Marcus Cederström has been writing for the Transparent Swedish Blog since 2009. He has a Bachelor's Degree in Scandinavian Studies from the University of Oregon, a Master's Degree in Scandinavian Studies from the University of Wisconsin–Madison, and a PhD in Scandinavian Studies and Folklore from the University of Wisconsin–Madison. He has taught Swedish for several years and still spells things wrong. So, if you see something, say something.


  1. Mor:

    I am glad that taking shoes off is obvious in Sweden.. We do the same in Czech. I think it’s healthy for feet and good for floor and carpets.

  2. Sonia:

    I have the same habit about shoes, but in Italy everyone looks at me like a crazy woman, obsessed with dirty.
    I think is polite and really hygienic. I look around and see people vomiting at the corner of the street, oil dropping from cars, rubbish on the pavement, a lot of chemical things etc. Why someone should bring all this stuff in his home?
    So I bought a little metal stuff in Ikea, put it close to the door and as I enter home, take away my shoes and put them on it. My best friends do the same in my home but, for example, my relatives do not and no one of them take away the shoes in their own home. What a pity!

  3. Bely:

    The first toast in the video made me laugh. I’ve never experienced such a long toast (with so many eye contacts), so it’s not very common. 😉 At normal dinner parties, we either toast in the air, with quick eye contact and a smile while saying “skål”, or let our glasses touch and say “skål”. Only at weddings I’ve experienced the rigorous eye contact ritual described above.

    I don’t understand why everyone doesn’t take off their shoes at home. When I visit my Spanish family I feel sorry for their feet, trapped in socks and shoes the whole day. (Yeah, they use socks…) Nothing beats free feet. 🙂

  4. Petre Panescu:

    honestly, i don’t know countries in Europe where you don’t take off ur shoes…

  5. Laura García:

    quite interesting. In spain is not considered polite to take your shoes off without asking for permission, and few people do.

  6. Serenitsa:

    I know that in Greece and Italy we don’t take off our shoes! Maybe in all mediterranean countries..

  7. Matthew C:

    …but not if you count Albania and Croatia as mediterranean countries.

  8. Petr H.:

    This is one of the things I like about Sweden.
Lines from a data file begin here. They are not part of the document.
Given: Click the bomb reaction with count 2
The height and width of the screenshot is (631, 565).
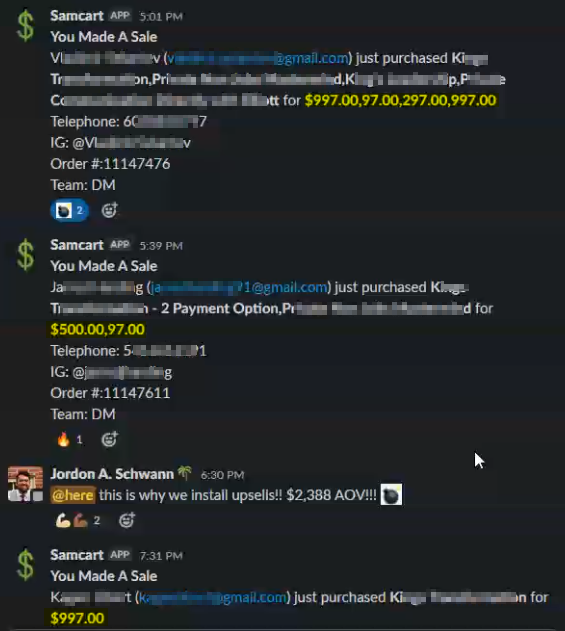Looking at the screenshot, I should [x=69, y=210].
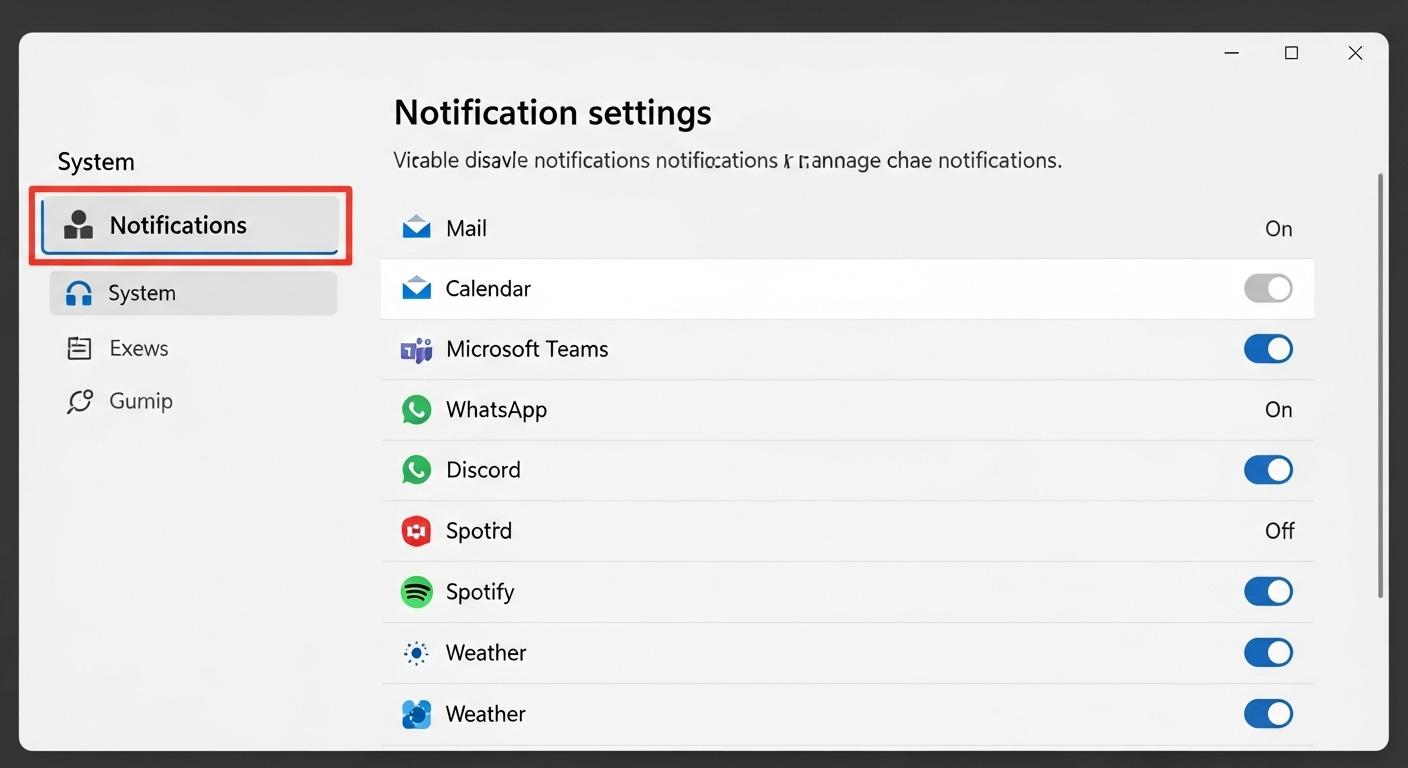Viewport: 1408px width, 768px height.
Task: Turn off Discord notifications switch
Action: pos(1268,469)
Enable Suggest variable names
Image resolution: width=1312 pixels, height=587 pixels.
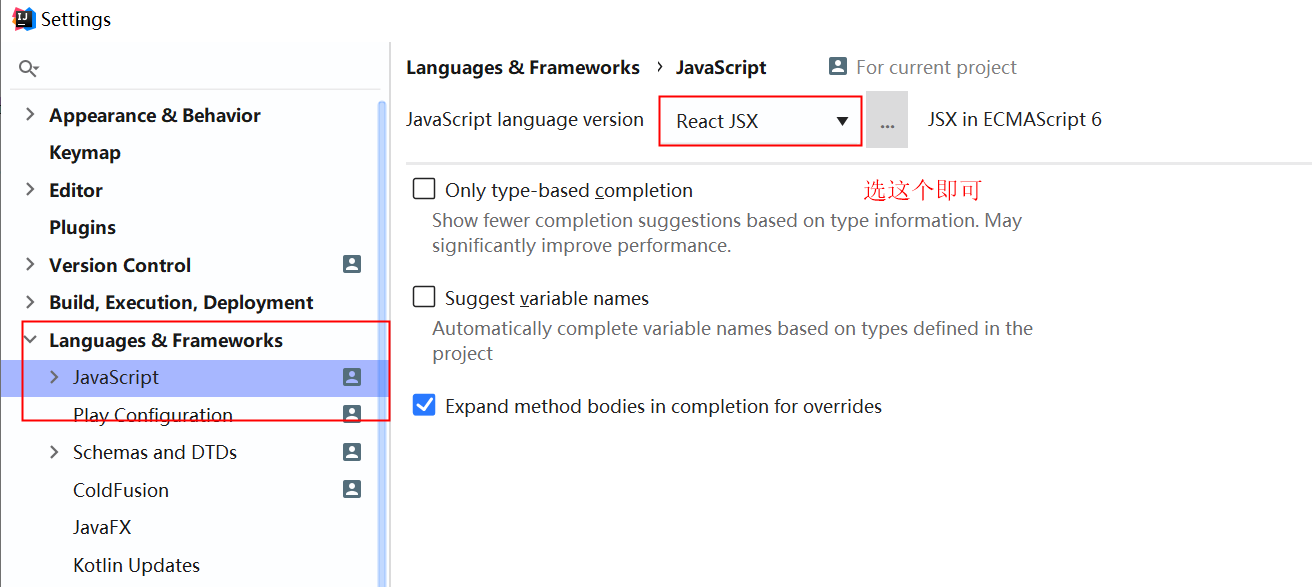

Just as Mor said, it’s almost the same in the Czech Republic and usually when we take off our shoes, we have prepared slippers for everyone to warm their feet and socks remain clean. =)

  9. Marcus Cederström:

    Great comments, everyone.

  10. Iva:

    In Bulgaria We take our shoes off before entering home too. Great for my floor and carpets:))

    • Marcus Cederström:

      @Iva It sure makes cleaning easier!

  11. Angelina:

    I have always taken my shoes off when entering our family homes in the US. My mother never understood it. She said I must not like shoes.

    Maybe I’m European at heart! 😉

  12. Marcus Cederström:

    European and someone who values a clean floor, obviously!